- WHAT YOU ARE ASKED TO DO -
Where in the data does the word "handle" appear? Find those lines and copy them.

- RECORDS -
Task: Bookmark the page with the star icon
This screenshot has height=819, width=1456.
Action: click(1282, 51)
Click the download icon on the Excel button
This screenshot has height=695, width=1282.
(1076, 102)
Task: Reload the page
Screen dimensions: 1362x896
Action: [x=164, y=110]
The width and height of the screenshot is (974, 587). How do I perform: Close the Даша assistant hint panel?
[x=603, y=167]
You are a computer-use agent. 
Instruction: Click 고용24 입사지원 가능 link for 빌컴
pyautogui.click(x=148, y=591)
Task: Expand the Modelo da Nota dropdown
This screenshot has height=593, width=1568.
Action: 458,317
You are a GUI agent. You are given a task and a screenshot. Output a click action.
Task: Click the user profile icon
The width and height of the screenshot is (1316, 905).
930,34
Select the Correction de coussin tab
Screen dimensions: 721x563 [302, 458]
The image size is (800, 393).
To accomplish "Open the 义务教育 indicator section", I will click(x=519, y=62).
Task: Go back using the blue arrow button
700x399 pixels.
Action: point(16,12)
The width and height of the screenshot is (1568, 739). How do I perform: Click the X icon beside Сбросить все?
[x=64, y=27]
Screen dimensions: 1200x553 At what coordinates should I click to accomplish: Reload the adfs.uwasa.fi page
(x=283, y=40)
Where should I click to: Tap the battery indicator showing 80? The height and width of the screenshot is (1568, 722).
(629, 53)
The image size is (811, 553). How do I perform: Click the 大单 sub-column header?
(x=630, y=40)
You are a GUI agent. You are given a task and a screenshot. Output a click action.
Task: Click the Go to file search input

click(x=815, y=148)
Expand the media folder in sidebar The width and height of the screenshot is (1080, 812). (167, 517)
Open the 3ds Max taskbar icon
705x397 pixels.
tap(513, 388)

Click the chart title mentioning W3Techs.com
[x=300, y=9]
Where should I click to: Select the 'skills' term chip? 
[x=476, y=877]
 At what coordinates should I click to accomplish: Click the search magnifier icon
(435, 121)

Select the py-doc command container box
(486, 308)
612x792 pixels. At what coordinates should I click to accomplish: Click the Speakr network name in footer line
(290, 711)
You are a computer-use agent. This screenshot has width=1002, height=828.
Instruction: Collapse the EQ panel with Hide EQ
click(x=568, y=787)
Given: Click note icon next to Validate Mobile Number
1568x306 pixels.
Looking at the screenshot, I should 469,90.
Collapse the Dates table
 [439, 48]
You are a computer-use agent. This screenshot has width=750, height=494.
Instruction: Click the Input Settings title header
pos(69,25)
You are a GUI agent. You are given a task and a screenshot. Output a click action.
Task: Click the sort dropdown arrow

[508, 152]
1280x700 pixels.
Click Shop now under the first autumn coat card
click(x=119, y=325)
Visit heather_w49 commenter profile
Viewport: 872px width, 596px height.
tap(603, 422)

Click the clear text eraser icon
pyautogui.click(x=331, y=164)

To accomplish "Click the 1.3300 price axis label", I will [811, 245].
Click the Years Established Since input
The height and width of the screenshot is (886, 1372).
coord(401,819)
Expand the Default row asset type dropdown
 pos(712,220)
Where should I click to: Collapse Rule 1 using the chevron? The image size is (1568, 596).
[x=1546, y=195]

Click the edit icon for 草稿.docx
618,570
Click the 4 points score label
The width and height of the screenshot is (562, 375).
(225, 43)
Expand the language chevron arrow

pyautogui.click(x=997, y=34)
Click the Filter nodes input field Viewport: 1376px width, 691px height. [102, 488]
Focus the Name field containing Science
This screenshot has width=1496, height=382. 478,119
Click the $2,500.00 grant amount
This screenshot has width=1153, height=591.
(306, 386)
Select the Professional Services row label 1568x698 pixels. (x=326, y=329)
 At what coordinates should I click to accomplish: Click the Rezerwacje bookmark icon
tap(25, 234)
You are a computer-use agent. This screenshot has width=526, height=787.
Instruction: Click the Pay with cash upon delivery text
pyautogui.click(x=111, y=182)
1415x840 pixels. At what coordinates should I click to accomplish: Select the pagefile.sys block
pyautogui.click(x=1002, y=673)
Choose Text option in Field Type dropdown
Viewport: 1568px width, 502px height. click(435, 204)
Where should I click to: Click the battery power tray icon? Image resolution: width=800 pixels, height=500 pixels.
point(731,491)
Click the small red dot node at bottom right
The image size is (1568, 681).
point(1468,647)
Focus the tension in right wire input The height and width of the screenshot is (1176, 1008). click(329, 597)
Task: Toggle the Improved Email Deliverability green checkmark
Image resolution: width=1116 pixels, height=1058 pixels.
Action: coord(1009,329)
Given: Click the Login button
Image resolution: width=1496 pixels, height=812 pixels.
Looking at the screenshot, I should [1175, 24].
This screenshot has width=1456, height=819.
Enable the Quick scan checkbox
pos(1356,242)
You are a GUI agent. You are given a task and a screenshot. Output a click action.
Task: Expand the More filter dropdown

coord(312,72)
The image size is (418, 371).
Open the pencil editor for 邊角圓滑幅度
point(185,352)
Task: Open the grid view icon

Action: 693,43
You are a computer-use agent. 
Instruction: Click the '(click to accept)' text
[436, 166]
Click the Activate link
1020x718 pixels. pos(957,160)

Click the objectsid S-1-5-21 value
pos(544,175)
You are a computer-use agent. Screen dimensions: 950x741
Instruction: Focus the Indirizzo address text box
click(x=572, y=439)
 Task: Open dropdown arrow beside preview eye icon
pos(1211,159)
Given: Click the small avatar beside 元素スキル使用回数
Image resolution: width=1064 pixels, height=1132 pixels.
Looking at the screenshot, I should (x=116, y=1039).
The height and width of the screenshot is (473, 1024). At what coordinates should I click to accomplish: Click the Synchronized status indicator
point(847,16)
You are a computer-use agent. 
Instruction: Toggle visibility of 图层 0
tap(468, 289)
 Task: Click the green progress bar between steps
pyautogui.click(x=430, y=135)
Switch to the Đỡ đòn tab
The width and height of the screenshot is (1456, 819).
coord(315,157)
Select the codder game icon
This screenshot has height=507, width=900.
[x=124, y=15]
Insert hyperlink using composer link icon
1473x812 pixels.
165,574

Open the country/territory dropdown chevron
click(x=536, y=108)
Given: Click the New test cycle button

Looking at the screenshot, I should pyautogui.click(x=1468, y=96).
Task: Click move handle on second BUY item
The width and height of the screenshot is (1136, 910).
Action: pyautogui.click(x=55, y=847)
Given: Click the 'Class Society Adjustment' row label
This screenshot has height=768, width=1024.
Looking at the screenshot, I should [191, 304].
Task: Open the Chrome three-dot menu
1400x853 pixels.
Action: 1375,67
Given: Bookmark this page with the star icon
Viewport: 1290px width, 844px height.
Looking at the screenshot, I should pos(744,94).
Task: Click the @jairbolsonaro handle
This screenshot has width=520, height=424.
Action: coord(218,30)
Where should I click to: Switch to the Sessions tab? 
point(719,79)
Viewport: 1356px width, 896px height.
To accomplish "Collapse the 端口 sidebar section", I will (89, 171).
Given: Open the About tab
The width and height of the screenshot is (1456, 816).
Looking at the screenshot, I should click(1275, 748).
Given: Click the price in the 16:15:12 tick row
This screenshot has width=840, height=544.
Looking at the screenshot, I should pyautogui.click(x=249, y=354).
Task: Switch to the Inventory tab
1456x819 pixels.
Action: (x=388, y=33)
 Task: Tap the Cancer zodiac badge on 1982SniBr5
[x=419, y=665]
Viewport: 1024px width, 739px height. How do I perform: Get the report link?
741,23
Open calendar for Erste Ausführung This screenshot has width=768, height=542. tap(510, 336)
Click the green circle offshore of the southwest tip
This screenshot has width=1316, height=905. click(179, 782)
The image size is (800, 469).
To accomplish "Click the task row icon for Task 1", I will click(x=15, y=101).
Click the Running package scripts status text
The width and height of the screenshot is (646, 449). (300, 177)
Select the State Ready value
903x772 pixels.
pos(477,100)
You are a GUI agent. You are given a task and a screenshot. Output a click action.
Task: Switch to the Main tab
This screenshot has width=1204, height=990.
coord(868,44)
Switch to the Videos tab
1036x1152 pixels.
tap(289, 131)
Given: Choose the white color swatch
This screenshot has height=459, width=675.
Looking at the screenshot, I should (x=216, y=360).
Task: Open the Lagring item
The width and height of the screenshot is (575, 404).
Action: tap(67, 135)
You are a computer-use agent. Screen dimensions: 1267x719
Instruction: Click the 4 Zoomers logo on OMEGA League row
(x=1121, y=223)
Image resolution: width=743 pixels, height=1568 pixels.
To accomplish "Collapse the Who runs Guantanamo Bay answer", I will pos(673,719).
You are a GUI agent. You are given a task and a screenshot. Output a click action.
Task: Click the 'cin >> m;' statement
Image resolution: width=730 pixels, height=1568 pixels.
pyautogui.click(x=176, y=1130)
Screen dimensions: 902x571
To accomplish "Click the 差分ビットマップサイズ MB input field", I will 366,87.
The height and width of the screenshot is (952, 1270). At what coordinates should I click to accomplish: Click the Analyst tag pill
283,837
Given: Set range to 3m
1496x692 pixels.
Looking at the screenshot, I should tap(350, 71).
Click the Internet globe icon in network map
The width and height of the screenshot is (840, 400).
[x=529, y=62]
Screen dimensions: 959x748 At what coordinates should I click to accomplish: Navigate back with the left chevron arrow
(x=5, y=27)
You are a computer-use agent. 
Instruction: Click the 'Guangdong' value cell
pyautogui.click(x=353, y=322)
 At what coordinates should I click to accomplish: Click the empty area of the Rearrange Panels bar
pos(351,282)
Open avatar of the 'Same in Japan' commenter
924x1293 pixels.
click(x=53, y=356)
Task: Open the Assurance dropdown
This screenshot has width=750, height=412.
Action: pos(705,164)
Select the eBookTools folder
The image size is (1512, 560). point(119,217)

- PROBLEM SOLUTION -
Task: Click move handle on second BUY item
Task: Click the @jairbolsonaro handle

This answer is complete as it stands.